* [Exercise aim]
Only the lines of the data below from the one with "Select the LOGIN tab" through the one with "Task: Open the 111 reviews link" are wanted. Repeat them exactly.

Dataset records section start

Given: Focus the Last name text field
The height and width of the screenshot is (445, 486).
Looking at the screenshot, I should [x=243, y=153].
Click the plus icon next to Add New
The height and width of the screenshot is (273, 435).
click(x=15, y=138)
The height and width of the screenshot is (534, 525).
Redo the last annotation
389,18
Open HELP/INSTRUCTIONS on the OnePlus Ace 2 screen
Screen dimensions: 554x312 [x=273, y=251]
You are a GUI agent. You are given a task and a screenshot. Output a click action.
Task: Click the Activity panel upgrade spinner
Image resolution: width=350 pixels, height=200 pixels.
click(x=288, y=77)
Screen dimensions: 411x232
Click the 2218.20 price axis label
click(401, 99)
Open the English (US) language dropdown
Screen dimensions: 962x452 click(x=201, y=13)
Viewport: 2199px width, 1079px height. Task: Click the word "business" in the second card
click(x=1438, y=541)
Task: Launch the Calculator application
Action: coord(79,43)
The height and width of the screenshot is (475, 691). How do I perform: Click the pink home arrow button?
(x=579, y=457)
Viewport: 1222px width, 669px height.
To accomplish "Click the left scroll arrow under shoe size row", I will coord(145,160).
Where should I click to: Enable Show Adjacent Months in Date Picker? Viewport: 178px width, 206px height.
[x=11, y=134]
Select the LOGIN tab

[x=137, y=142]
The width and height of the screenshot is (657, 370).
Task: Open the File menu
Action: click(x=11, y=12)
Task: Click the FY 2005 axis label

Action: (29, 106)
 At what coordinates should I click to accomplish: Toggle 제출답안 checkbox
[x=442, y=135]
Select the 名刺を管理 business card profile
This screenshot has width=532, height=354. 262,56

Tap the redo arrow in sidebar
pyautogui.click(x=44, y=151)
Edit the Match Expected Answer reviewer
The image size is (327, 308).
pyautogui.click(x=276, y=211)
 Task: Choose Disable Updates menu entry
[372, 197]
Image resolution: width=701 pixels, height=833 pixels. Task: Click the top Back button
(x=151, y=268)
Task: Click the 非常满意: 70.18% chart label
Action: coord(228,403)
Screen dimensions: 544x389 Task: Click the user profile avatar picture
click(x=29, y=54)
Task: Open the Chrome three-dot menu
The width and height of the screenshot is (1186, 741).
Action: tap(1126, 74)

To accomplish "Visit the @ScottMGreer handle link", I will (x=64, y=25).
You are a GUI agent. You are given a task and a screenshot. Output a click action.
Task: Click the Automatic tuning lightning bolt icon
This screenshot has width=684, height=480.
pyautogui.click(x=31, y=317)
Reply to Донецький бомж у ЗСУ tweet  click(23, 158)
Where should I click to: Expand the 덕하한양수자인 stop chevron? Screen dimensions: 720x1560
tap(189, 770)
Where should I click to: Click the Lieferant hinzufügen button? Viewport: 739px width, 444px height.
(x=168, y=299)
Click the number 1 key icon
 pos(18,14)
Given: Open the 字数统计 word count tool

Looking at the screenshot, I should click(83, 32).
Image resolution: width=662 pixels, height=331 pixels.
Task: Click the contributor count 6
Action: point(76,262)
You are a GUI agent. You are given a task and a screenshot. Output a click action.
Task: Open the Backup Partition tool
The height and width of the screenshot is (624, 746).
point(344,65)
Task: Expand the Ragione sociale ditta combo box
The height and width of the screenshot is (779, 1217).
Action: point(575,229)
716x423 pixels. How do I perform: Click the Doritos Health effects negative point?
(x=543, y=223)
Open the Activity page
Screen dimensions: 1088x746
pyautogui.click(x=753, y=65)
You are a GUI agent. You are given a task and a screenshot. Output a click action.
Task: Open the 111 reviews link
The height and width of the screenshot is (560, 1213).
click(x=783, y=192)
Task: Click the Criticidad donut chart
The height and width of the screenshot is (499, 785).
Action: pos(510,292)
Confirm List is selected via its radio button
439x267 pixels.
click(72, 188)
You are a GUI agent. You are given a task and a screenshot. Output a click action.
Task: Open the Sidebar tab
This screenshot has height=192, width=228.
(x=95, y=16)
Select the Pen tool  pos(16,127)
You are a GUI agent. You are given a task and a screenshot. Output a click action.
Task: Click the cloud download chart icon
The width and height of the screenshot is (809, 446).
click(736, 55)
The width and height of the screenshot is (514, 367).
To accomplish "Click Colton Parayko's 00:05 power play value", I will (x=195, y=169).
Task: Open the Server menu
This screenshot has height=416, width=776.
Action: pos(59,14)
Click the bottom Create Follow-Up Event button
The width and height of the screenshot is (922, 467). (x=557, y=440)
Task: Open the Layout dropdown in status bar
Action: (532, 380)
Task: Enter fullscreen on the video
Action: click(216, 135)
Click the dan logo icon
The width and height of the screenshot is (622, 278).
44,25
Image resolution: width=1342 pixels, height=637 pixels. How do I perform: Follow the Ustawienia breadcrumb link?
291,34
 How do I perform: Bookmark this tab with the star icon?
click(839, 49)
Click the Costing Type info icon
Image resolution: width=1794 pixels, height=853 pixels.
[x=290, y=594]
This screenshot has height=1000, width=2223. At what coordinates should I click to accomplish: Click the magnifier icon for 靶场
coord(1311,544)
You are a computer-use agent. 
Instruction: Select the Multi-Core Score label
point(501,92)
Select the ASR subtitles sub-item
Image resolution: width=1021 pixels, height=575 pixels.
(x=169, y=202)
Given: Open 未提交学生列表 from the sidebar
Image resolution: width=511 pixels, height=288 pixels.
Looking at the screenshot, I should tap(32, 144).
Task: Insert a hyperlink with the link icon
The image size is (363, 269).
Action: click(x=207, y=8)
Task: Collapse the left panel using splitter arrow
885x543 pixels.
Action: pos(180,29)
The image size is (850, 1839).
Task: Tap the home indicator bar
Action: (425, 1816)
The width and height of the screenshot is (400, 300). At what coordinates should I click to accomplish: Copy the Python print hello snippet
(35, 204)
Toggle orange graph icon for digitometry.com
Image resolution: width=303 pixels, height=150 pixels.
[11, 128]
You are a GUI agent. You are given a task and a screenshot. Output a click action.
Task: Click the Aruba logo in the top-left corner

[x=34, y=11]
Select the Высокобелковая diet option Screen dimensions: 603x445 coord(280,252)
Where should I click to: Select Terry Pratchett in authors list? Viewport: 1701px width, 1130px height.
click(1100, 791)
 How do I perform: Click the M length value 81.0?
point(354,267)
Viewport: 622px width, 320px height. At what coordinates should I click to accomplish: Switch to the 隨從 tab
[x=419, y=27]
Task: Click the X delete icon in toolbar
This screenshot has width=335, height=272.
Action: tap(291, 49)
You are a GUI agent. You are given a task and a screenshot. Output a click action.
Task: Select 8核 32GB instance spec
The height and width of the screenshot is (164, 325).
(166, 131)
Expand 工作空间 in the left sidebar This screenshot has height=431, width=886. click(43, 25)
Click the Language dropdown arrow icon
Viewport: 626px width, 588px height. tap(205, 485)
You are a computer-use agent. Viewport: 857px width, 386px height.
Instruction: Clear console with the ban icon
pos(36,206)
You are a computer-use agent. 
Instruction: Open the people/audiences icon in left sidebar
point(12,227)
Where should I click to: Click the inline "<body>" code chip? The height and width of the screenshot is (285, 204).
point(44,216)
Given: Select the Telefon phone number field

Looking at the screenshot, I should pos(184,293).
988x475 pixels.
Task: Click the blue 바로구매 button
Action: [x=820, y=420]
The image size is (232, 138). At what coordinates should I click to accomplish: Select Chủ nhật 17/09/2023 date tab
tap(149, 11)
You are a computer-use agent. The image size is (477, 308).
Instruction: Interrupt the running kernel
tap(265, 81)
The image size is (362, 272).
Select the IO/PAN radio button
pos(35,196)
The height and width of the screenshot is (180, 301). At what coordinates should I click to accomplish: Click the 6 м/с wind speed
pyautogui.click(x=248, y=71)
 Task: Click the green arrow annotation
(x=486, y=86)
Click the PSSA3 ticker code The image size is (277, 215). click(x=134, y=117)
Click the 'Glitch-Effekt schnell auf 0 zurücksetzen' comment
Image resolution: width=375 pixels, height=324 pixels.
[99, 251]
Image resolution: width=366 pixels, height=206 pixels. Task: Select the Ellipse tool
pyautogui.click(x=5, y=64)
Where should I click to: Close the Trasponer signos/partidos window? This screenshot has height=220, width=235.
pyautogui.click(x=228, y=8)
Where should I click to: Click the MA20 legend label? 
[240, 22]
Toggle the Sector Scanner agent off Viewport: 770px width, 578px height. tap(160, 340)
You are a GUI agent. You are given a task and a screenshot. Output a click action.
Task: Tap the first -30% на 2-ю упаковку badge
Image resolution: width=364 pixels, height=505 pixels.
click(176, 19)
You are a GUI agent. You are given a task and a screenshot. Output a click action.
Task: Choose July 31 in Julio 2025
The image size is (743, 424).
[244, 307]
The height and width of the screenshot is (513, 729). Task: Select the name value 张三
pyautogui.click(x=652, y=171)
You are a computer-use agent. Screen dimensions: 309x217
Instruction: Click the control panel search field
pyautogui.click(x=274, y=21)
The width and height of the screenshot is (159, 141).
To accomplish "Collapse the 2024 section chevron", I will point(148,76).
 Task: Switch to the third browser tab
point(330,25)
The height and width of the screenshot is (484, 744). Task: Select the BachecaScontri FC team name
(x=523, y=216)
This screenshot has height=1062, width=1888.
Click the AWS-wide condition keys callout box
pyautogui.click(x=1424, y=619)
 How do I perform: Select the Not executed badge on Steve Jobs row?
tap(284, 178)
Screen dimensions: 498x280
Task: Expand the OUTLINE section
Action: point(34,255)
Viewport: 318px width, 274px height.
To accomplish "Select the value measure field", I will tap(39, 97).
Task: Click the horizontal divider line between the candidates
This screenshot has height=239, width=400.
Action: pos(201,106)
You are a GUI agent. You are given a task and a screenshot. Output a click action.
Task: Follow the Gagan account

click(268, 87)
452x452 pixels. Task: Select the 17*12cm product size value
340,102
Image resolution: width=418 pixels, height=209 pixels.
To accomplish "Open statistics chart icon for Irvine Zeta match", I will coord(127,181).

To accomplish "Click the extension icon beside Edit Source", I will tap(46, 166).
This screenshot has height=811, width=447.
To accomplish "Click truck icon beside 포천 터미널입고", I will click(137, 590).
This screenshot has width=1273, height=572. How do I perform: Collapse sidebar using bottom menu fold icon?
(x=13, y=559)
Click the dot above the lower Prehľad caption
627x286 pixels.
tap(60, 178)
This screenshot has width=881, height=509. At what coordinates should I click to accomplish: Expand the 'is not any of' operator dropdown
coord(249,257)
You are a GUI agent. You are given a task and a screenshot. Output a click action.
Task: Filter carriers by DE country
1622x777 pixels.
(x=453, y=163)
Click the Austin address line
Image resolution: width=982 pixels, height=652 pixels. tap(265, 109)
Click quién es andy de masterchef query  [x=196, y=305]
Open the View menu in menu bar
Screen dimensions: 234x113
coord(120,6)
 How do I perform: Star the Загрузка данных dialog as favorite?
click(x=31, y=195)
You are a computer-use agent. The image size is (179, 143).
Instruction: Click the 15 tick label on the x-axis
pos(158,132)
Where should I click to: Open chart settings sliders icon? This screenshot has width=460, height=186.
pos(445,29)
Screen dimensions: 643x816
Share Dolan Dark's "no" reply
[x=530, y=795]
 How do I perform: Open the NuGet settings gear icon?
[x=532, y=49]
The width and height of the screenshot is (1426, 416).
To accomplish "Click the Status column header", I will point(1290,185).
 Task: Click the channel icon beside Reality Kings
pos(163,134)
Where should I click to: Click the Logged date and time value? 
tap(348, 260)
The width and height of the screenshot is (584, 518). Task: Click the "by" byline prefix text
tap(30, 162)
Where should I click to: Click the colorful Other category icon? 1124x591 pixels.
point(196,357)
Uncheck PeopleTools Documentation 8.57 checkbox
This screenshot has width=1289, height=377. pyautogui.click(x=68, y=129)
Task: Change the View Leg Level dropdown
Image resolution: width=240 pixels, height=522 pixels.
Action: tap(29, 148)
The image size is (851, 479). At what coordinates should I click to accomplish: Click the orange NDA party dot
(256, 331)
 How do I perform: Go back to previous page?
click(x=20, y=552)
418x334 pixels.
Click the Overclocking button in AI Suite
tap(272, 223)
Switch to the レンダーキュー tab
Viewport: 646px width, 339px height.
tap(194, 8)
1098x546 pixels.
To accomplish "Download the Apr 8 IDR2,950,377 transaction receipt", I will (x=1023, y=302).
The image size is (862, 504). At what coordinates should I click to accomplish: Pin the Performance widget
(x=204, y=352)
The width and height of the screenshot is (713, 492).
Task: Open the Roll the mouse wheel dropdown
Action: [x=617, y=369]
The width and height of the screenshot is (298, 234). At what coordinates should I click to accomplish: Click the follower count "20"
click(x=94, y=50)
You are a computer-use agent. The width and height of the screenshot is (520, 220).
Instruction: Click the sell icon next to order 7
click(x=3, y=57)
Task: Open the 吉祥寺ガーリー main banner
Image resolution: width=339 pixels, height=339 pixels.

Dataset records section end

* [Answer box]
Select the LOGIN tab

[x=137, y=142]
The width and height of the screenshot is (657, 370).
Task: Open the File menu
Action: click(x=11, y=12)
Task: Click the FY 2005 axis label

Action: (29, 106)
 At what coordinates should I click to accomplish: Toggle 제출답안 checkbox
[x=442, y=135]
Select the 名刺を管理 business card profile
This screenshot has width=532, height=354. 262,56

Tap the redo arrow in sidebar
pyautogui.click(x=44, y=151)
Edit the Match Expected Answer reviewer
The image size is (327, 308).
pyautogui.click(x=276, y=211)
 Task: Choose Disable Updates menu entry
[372, 197]
Image resolution: width=701 pixels, height=833 pixels. Task: Click the top Back button
(x=151, y=268)
Task: Click the 非常满意: 70.18% chart label
Action: coord(228,403)
Screen dimensions: 544x389 Task: Click the user profile avatar picture
click(x=29, y=54)
Task: Open the Chrome three-dot menu
The width and height of the screenshot is (1186, 741).
Action: tap(1126, 74)

To accomplish "Visit the @ScottMGreer handle link", I will (x=64, y=25).
You are a GUI agent. You are given a task and a screenshot. Output a click action.
Task: Click the Automatic tuning lightning bolt icon
This screenshot has width=684, height=480.
pyautogui.click(x=31, y=317)
Reply to Донецький бомж у ЗСУ tweet  click(23, 158)
Where should I click to: Expand the 덕하한양수자인 stop chevron? Screen dimensions: 720x1560
tap(189, 770)
Where should I click to: Click the Lieferant hinzufügen button? Viewport: 739px width, 444px height.
(x=168, y=299)
Click the number 1 key icon
 pos(18,14)
Given: Open the 字数统计 word count tool

Looking at the screenshot, I should click(83, 32).
Image resolution: width=662 pixels, height=331 pixels.
Task: Click the contributor count 6
Action: point(76,262)
You are a GUI agent. You are given a task and a screenshot. Output a click action.
Task: Open the Backup Partition tool
The height and width of the screenshot is (624, 746).
point(344,65)
Task: Expand the Ragione sociale ditta combo box
The height and width of the screenshot is (779, 1217).
Action: point(575,229)
716x423 pixels. How do I perform: Click the Doritos Health effects negative point?
(x=543, y=223)
Open the Activity page
Screen dimensions: 1088x746
pyautogui.click(x=753, y=65)
You are a GUI agent. You are given a task and a screenshot. Output a click action.
Task: Open the 111 reviews link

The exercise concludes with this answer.